__Task goal__
Retype the part of the items that opens with the line containing "You are a GUI" and closes with the line containing "pos(1144,614)", keeping both of those lines. Leave the pictures out of your answer.

__Records__
* START *

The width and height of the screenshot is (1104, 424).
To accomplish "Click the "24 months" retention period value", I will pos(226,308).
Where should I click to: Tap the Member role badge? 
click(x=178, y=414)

* END *
* START *

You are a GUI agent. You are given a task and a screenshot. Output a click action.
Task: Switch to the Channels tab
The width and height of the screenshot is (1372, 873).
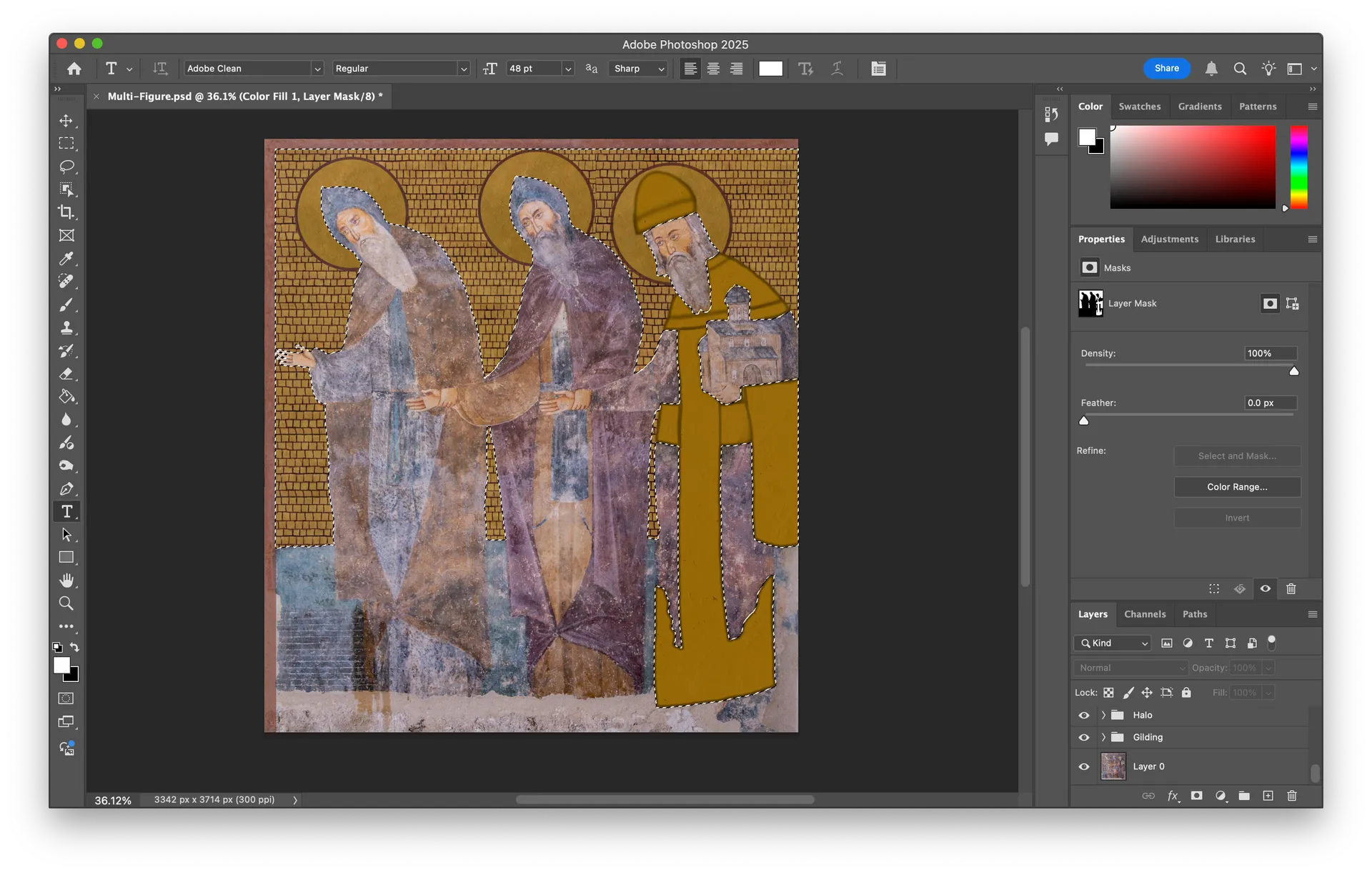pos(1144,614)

* END *

__Solution for this exercise__
You are a GUI agent. You are given a task and a screenshot. Output a click action.
Task: Switch to the Channels tab
The width and height of the screenshot is (1372, 873).
pos(1144,614)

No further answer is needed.